Teaching as a Contemplative Act

March 06, 2014 12:30 PM - 1:30 PM

Mount faculty are invited to a CDI lecture by Sister Laurie Brink, OP, PhD.

Teaching as a Contemplative Act
This conversation proposes that the Dominican motto, contemplare et contemplata aliis tradere, is not an antiquarian object of study, but an active process of engagement, foundational to our lives as teachers and scholars. This conversation will explore teaching as a creative act, the embodiment of the teacher, and teaching as a contemplative experience, in order to demonstrate the compatibility of the academic endeavor and the Dominican pursuit of truth.

To RSVP, email jeanne.conboy@msmc.edu

Laurie BrinkSister Laurie Brink, OP, PhD

A Dominican Sister of Sinsinawa, Laurie Brink is an Associate Professor of New Testament Studies at Catholic Theological Union in Chicago. Brink investigates the ancient social, religious, and cultural world out of which early Christianity emerged. Having worked as a senior staff member for the Combined Caesarea Expedition in Israel, she seeks to integrate archaeological research and biblical exegesis. She has directed an interdisciplinary project in which scholars of Roman history, archaeology, Early Christianity, and Jewish Studies investigated ancient burial practices and the emergence of identifiable Christian practices. She is an associate editor of The Bible Today, and has recorded two lecture series (Acts of the Apostles and Philippians) for Now You Know Media.
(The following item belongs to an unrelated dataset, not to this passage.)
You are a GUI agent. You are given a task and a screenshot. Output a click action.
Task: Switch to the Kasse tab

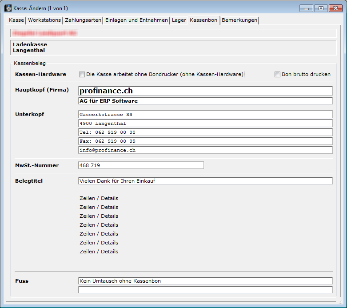tap(16, 20)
Her publications include: “A General’s Exhortation to His Troops: Paul’s Military Rhetoric in 2 Cor 10:1-11,” Biblische Zeitschrift (2005/2006), Commemorating the Dead: Texts and Artifacts in Context (DeGruyter, 2008), In This Place: Reflections on the Land of the Gospels for the Liturgical Cycles (Wipf & Stock, 2008), “Seen But Not Heard: Women Prophets in Caesarea,” Finding A Woman’s Place: Essays in Honor of Carolyn Osiek (Pickwick, 2010), “U.S. Sisters: Accolades and Admonitions,” New Theology Review (2011), “Let the Dead Bury the Dead—Using Archaeology to Understand the Bible,” The Bible Today (2011), “In Search of the Biblical Foundations of Prophetic Dialogue: Engaging a Hermeneutics of Otherness,” Missiology 41 (2013); “Introduction to Pauline Literature,” “Romans,” “First Corinthians,” “Second Corinthians” Readers’ Guide entries for the Anselm Academic Bible (2013). She is currently researching and writing a book on the biblical foundations of friendship.